Segment Start: Selected passage

A few days later, Karen and Lorene are evacuated by ship. As they leave the port heading back to the states. Lorene tells Karen her fiancé was a pilot who shot down during the attack. However, Karen recognizes Prewitt’s name realizing Lorene’s fantasy ending.    

    For me, the key role in “From Here to Eternity” is that of Robert E. Lee Prewitt, as portrayed by Montgomery Clift. It is Prewitt who drives what I see as the major theme of the film, that of how does someone maintain his individuality in a system that demands conformity.  Prewitt will not turn his back on his own moral code, not even for the Army that he loves so much.  Walden knows how to play the game; in the military there is no room for individuality; you must conform for the good of the “team.” He sees Prewitt as just being stubborn.  Prewitt’s rebellion is that of a person who knows who he is in life. Unlike Brando’s  50’s rebels  in “A Street Name Desire” and especially in “The Wild One”, Prewitt is not rebelling just for the sake of rebelling, he is standing up for his own principles which are in conflict with the system, in this case, the Army that he loves and wants to be apart of. However, he will not succumb to their demands if it means breaking with his own moral ideas. Additionally, unlike James Dean whose rebellion in both “East of Eden” and “Rebel without a Cause” are both centered on young mixed up teens trying to find themselves by rebelling against ineffective parents. Prewitt is no kid; he knows who he is and what he wants. Prewitt is also representative of director Fred Zinnemann whose main characters often were subject to moral predicaments in films like “High Noon”, “The Nun’s Story” and “A Man for All Seasons.”  fromheretoeternitykerr-on-beahc-pose

    Censorship restrictions at the time forced many changes and toning down, from novel to screen. The New Congress Club where Prew meets Lorene, a whorehouse in the book, became a “Gentlemen’s Club” and the girls went from whores to “hostesses.” The affair between Walden and Kerr was a lot more explicit in the novel than it is in the film. Despite the toning down, the movie still steams sex. Deborah Kerr never looked sexier than she does in this movie. We first see her in a tight fitting sweater as she walks around the base looking for her philandering husband and later on in shorts when Walden make an unexpected visit to her house. There is also the iconic beach scene with the ocean’s waves washing over Lancaster and Kerr bodies that steamed up the screen and still does. It is still surprising how much did get passed the censors. This may have been to some extent due to the casting of Deborah Kerr and Donna Reed in the female leading roles. Both women had “pure” screen reputations, so maybe the censors were more lenient or not paying as much attention. After not seeing this film for a longtime, I was surprised by how short the beach scene is, yet it has resonated strongly in our cinematic erogenous zones.

Segment End: Selected passage

Your instructions. Reproduce the part of the review of From Here to Eternity from "A few days later, Karen" up to and including "Lorene’s fantasy ending.", keeping every word unchanged. Rely on the review of From Here to Eternity and nothing else.

Segment Start: Recorded information

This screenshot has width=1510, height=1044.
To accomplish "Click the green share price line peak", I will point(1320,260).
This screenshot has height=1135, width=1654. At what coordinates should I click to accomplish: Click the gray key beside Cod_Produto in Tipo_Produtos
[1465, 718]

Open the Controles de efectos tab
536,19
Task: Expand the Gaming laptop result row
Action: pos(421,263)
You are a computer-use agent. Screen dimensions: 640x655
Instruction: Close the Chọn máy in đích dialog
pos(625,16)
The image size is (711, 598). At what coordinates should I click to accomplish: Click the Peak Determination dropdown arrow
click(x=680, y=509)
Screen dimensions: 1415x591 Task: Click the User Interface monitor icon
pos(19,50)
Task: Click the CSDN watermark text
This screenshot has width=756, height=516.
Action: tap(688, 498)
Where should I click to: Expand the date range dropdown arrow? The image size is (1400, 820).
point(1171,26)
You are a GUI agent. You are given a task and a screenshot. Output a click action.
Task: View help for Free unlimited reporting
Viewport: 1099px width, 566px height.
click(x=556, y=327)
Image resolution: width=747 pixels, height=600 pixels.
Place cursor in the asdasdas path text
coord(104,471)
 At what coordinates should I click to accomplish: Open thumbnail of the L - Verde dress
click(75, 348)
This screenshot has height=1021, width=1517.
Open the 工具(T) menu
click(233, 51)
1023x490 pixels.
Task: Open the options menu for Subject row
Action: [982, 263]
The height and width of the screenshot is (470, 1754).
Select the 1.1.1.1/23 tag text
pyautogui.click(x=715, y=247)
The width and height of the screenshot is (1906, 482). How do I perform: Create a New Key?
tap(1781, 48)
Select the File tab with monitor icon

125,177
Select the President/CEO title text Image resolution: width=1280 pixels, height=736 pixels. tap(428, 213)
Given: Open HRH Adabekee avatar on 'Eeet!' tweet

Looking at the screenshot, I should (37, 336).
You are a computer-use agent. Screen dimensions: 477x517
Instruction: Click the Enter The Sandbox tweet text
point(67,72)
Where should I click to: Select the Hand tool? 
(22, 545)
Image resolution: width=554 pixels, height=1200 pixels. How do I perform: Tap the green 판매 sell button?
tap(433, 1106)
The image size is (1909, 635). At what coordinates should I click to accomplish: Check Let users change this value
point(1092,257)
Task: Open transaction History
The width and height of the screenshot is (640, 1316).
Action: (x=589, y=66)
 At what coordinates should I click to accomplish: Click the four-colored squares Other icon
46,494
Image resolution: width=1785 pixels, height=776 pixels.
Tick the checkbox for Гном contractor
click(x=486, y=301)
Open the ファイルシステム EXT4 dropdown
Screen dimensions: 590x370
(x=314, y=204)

Segment End: Recorded information

Answer to the exercise.
A few days later, Karen and Lorene are evacuated by ship. As they leave the port heading back to the states. Lorene tells Karen her fiancé was a pilot who shot down during the attack. However, Karen recognizes Prewitt’s name realizing Lorene’s fantasy ending.